What the task asks — Starting at the line that holds "連載 (947, 123)" and stopping at the line that holds "[NADA NEWSトップへ] (663, 77)", restate the records below word for word, with both of those lines included.

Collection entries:
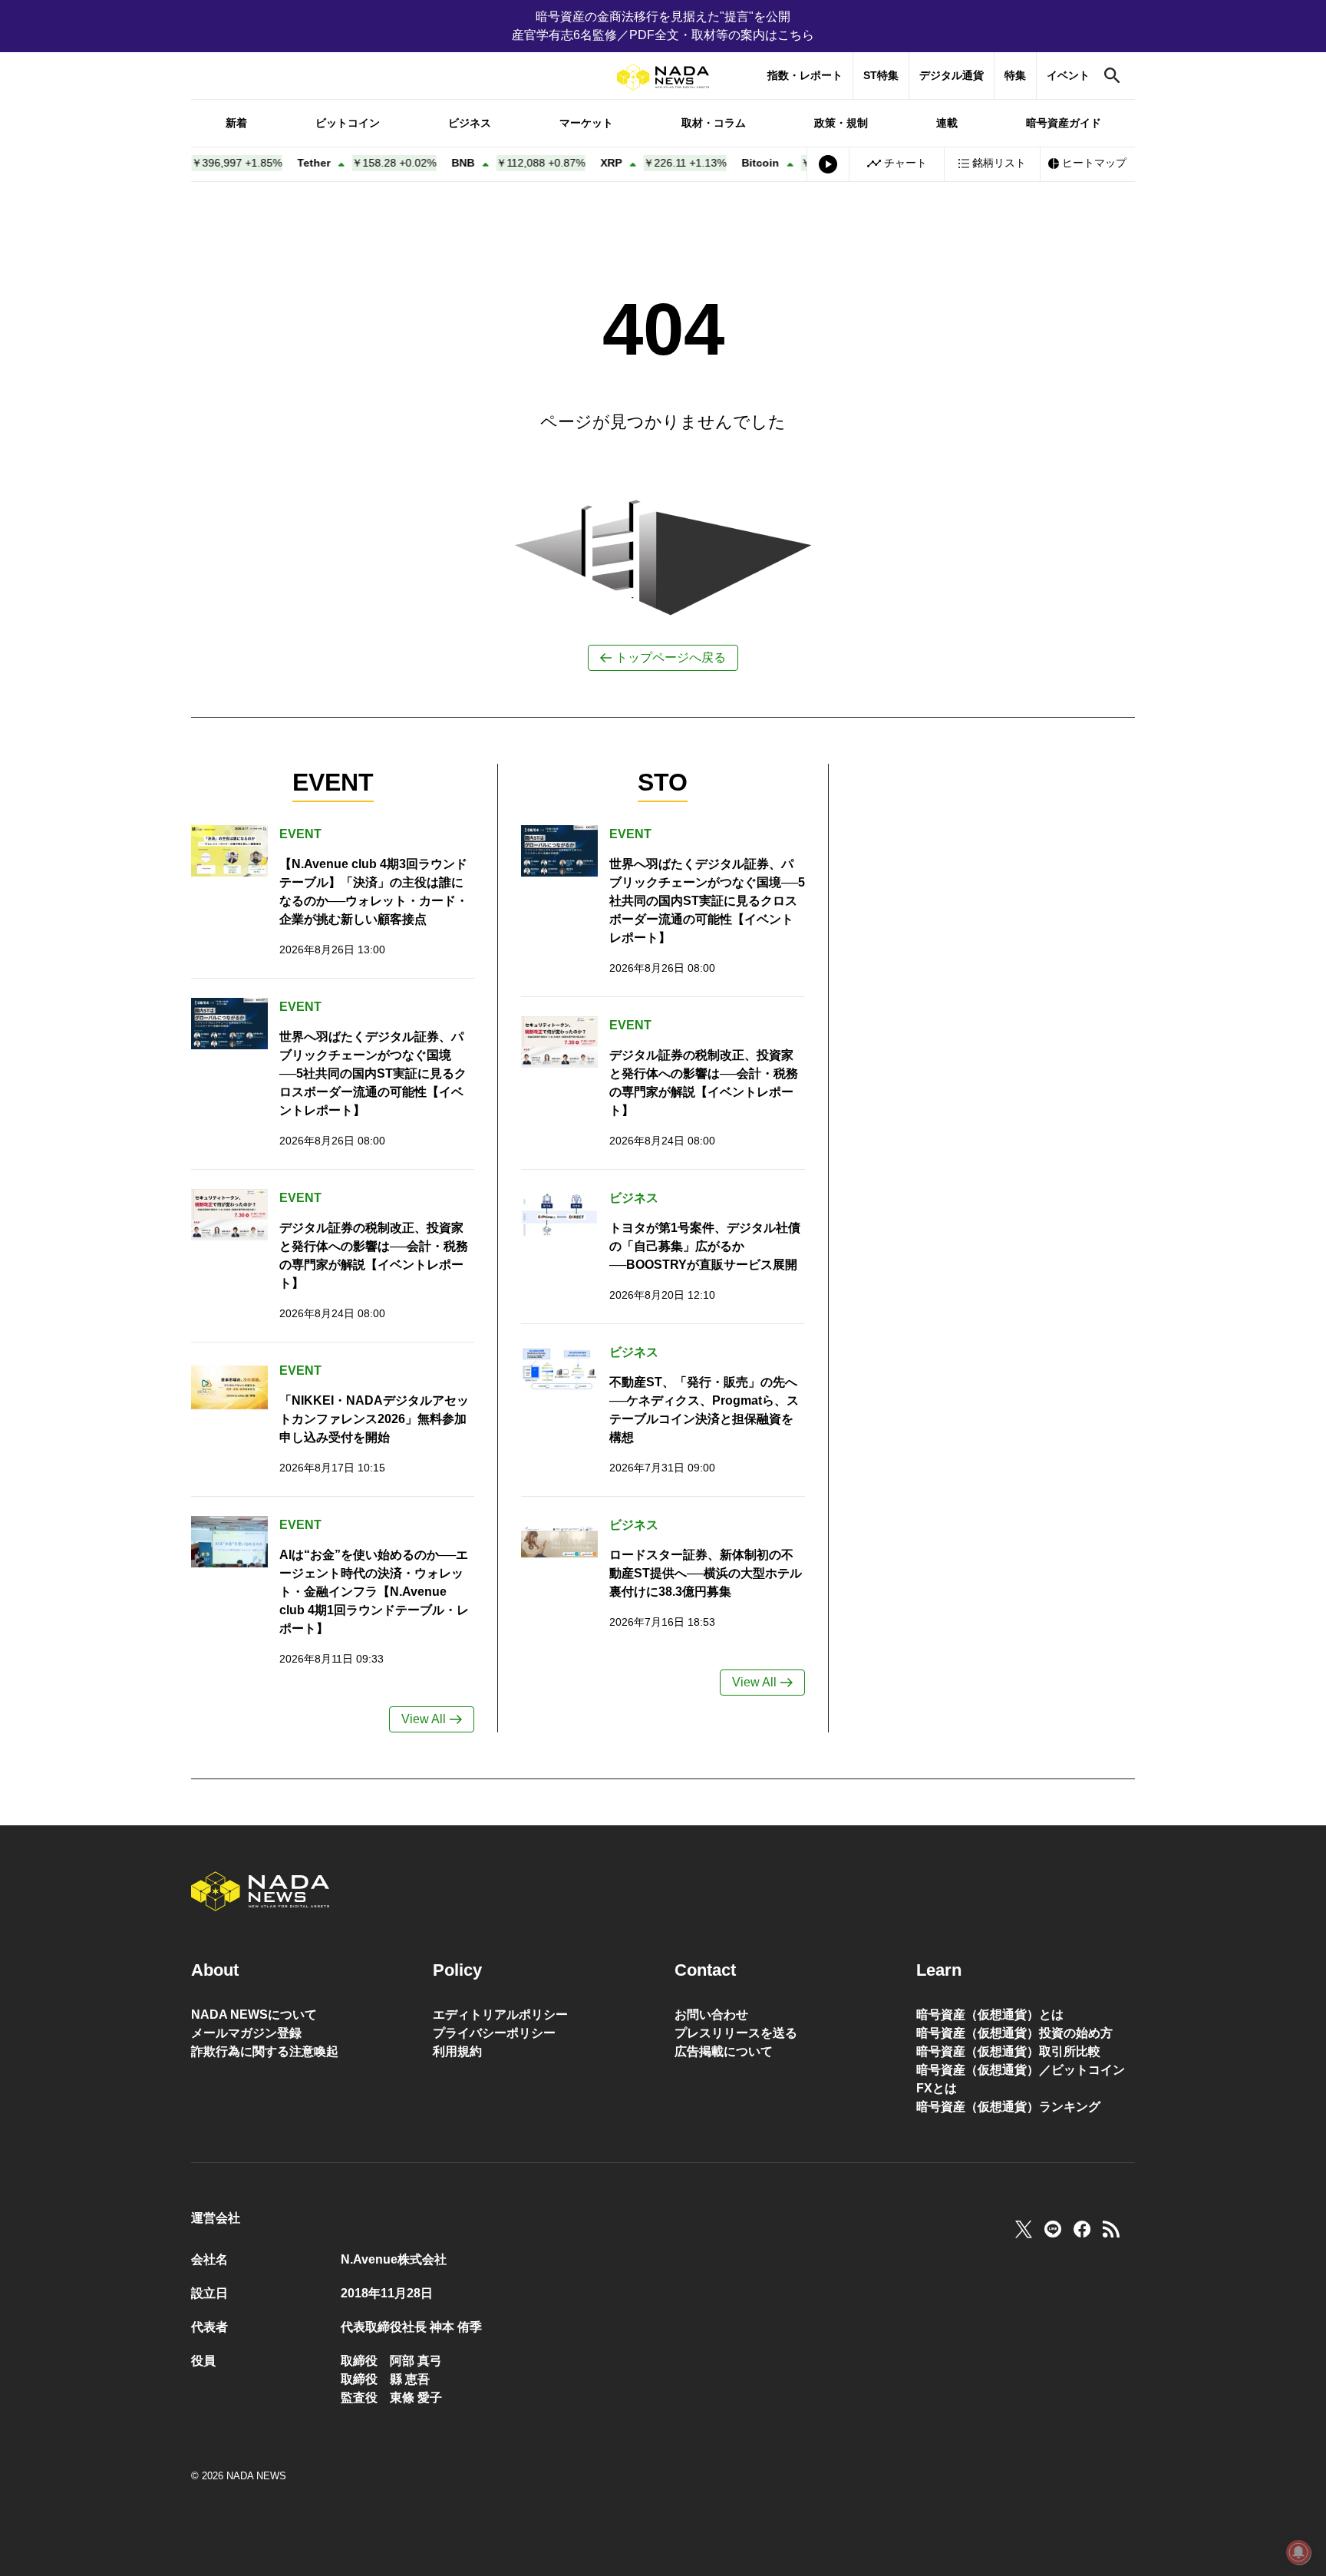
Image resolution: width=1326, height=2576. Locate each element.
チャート (905, 163)
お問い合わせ (711, 2014)
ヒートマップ (1094, 163)
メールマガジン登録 (246, 2032)
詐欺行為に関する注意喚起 (264, 2051)
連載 (947, 123)
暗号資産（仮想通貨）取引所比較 (1008, 2051)
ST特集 (881, 75)
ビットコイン (347, 123)
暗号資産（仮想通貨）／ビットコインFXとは (1020, 2079)
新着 (236, 123)
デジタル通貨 (951, 75)
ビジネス (469, 123)
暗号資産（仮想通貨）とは (990, 2014)
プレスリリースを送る (736, 2032)
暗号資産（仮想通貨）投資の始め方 (1014, 2032)
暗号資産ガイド (1063, 123)
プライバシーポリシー (494, 2032)
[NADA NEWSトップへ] (663, 77)
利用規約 (457, 2051)
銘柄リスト (999, 163)
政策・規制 (841, 123)
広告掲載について (724, 2051)
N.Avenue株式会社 (394, 2259)
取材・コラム (713, 123)
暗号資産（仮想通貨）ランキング (1008, 2106)
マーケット (586, 123)
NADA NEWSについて (254, 2014)
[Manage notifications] (1298, 2552)
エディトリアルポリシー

Exercise solution —
連載 (947, 123)
暗号資産（仮想通貨）取引所比較 (1008, 2051)
ST特集 (881, 75)
ビットコイン (347, 123)
暗号資産（仮想通貨）／ビットコインFXとは (1020, 2079)
新着 (236, 123)
デジタル通貨 (951, 75)
ビジネス (469, 123)
暗号資産（仮想通貨）とは (990, 2014)
プレスリリースを送る (736, 2032)
暗号資産（仮想通貨）投資の始め方 (1014, 2032)
暗号資産ガイド (1063, 123)
プライバシーポリシー (494, 2032)
[NADA NEWSトップへ] (663, 77)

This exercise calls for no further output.